+13
-5
"dıbına koyim var ya, bir kitap yazayım, best seller olsun, filme de çekilsin, malı zütüreyim" zincirinin son halkasıdır.
bir ortalama amerikalı okuru tatmin edecek her şey fazlasıyla vardır. hatta kitap sırf bunlardan ibarettir.
bu kitabı bir şeye benzetecek olursak en uygun şey "patates cipsi"dir mınskymm :D kolay yenen, gereksiz, pişman olunası, zararlı...
böyle kitapların bütün klişelerini taşımaktadır.
kitap sürükleyicidir bu doğru, ama baştan aşağı amerikan klişeleriyle dolu olup herhangi bir edebi değer taşımamaktadır. niçin bunu tek tek izah edelim:
önce şekil:
-böyle kitapların arkasında newyork times, people vs gibi bilindik gazetelerden ya da önemli bir adamın imzasıyla "enfes" "nefes kesici" "müthiş bir kitap" gibi derin! açıklamalar bulunur, bunda da bol bol var.

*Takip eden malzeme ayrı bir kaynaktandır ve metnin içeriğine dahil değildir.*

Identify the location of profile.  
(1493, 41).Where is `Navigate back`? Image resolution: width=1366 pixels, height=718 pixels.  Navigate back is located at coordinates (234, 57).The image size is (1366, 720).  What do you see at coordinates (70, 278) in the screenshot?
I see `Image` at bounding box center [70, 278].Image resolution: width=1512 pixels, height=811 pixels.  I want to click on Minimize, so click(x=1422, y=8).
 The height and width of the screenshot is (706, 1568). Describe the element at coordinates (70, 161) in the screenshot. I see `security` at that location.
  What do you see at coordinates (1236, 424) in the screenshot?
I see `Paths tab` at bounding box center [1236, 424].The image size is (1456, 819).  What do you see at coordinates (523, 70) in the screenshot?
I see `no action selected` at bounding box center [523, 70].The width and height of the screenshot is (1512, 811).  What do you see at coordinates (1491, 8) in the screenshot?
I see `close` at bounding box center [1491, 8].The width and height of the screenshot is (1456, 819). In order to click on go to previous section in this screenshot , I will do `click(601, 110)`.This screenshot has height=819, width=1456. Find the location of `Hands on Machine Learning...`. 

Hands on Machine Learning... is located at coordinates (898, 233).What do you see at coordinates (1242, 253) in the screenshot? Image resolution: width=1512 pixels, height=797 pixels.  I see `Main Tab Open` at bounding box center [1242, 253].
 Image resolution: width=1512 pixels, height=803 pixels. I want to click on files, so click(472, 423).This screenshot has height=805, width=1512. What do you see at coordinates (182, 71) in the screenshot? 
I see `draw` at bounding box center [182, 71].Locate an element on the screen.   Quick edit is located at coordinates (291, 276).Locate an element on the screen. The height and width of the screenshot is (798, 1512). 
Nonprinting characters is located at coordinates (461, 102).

-konu amerikan popüler sineması ve popüler kültürünün milyon kez işlediği konulardır; kuzey kore, rus ajanları, gizli servisler, çılgın bilim adamları, entrikalar, büyük sisteme dokunmayan küçük suçlar, hepsinin sonunda iyiliğin galip gelmesi vs. sıradan amerikalı vatandaşı avlayacak her beğeni öğesi vardır bu çorbada.
-karakterler diye birşey yok, stratosferde dolaşıyorlar. klişe ve müthiş steriller, işemiyorlar, her işi mükemmel yapıyorlar, yanlışları bile mükemmel...
örnek: nava karakteri güzel alımlı, atletik vs... üç dört dili mükemmel konuşuyor, bombanın parçaladığı bir dizi ameliyat edebiliyor, çantasında her bir halt için iğne bulunuyor falan filan.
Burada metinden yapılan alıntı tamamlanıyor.